- Cover page of the event invitation and program
- Date: October 2, 2013
- Location: Nanyang Auditorium, Nanyang Technological University, Singapore
- Country: Singapore
- Presented by: World Cultural Council
- Hosted by: Professor Bertil Andersson
- Rewards: Medal, diploma and $10,000US

Highlights
- Albert Einstein World Award of Science: Professor Sir Paul Nurse
- Leonardo da Vinci World Award of Arts: Professor Petteri Nisunen & Mr. Tommi Grönlund
- Website: http://www.wcca2013.org (archived)

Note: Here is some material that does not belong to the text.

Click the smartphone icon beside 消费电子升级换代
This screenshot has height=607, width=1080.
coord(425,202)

= World Cultural Council 30th Award Ceremony =

The World Cultural Council had its 30th award ceremony on 2 October 2013 at Nanyang Auditorium, Nanyang Technological University, Singapore. The ceremony co-organized by host NTU was the opening event of the Times Higher Education World Academic Summit. Ms. Indranee Rajah, Senior Minister of State, Ministry of Law and Ministry of Education was the guest of honor of the event. Assistant Professor Lok Tat Seng, Director of the Students of NTU acted as Master of Ceremonies, and renown Singaporean pianist, Mr. Lim Yan, performed a few musical compositions before the ceremony and during an intermission.

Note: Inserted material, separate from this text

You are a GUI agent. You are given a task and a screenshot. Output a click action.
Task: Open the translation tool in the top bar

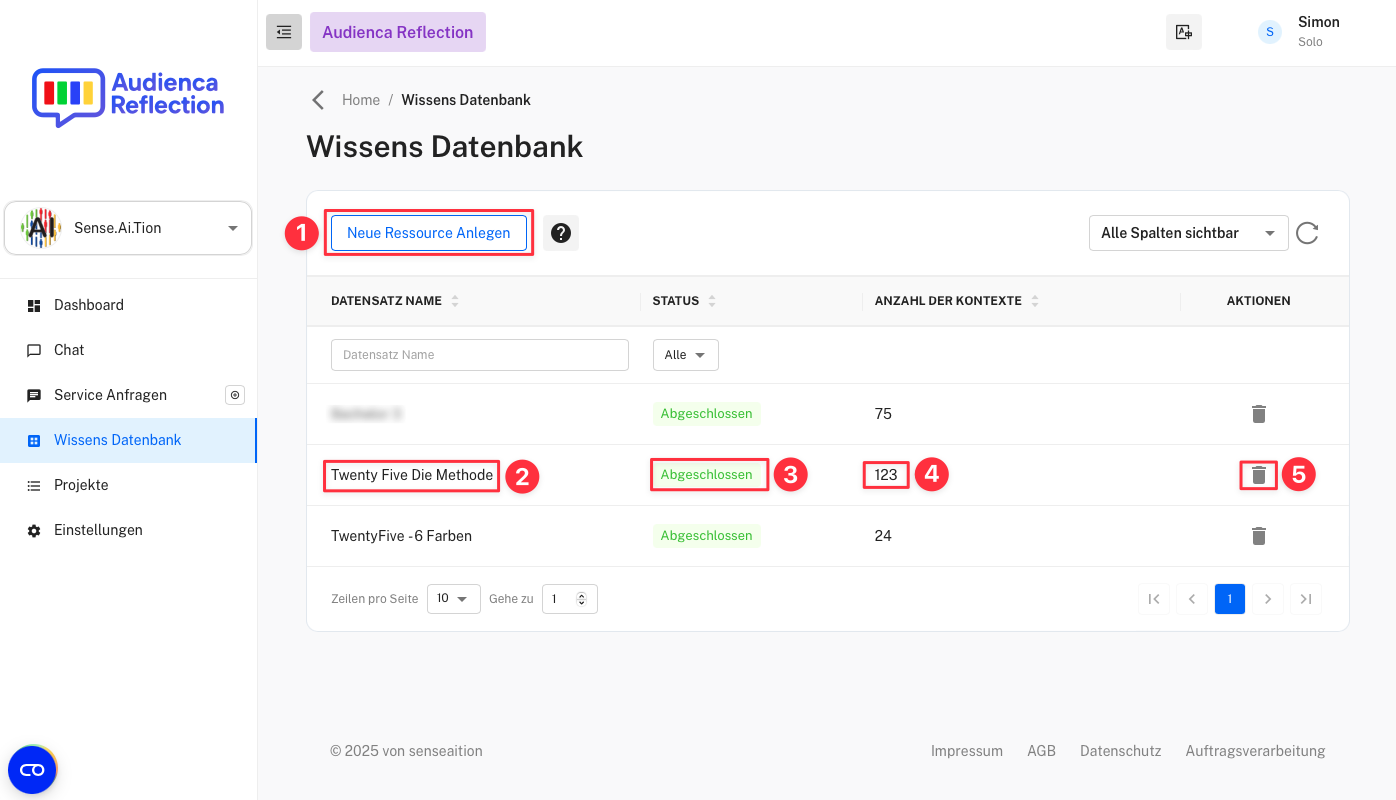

The WCC presented two main awards during the ceremony: The Albert Einstein World Award of Science and the Leonardo da Vinci World Award of Arts. Nobel laureate Professor Sir Paul Nurse received the Albert Einstein World Award of Science for his career as a scientific leader and his studies on cyclin-dependent protein kinases and their role in regulating cell reproduction. Professor Petteri Nisunen and Mr. Tommi Grönlund were the winners of the Leonardo da Vinci World Award of Arts because of their contribution to contemporary arts; for their interdisciplinary approach that inspires innovation and creativity. Aalto University President, Professor Tuula Teeri and Mr. Tommi Grönlund received the Leonardo da Vinci World Award of Arts during the ceremony. Professor Tuula Teeri accepted the award on behalf of Professor Petteri Nisunen.

Professor Colin Blakemore, Vice President of the WCC, presented the Award Winners' Book to the laureates. Professor Sir Paul Nurse, Professor Tuula Teeri, in representation of Professor Petteri Nisunen, and by Mr. Tommi Grönlund signed the book in the presence of witnesses of honor from NTU and from WCC.

Professor Bertil Andersson received the WCC Medal of Educational Merit as an acknowledgement to the contribution of ascendancy of NTU.

The WCC provided special recognitions to NTU researchers, because of their international impact of their studies: Assistant Professor Juliana Chan, Associate Professor David Lou Xiong Wen, Associate Professor Jasmine Sim Boon Yee, Assistant Professor Wang Qijie, and Professor Zhang Hua. Each received a commemorative diploma from the WCC, and a grant of $5,000 SGD from NTU.

Prior to the award ceremony, Professor Sir Paul Nurse performed a public lecture titled "Controlling the Cell Cycle". Also, Nobel laureate Professor Edmond Fischer, Honorary President of the WCC, and Professor Colin Blakemore conducted public lectures in support of the ceremony.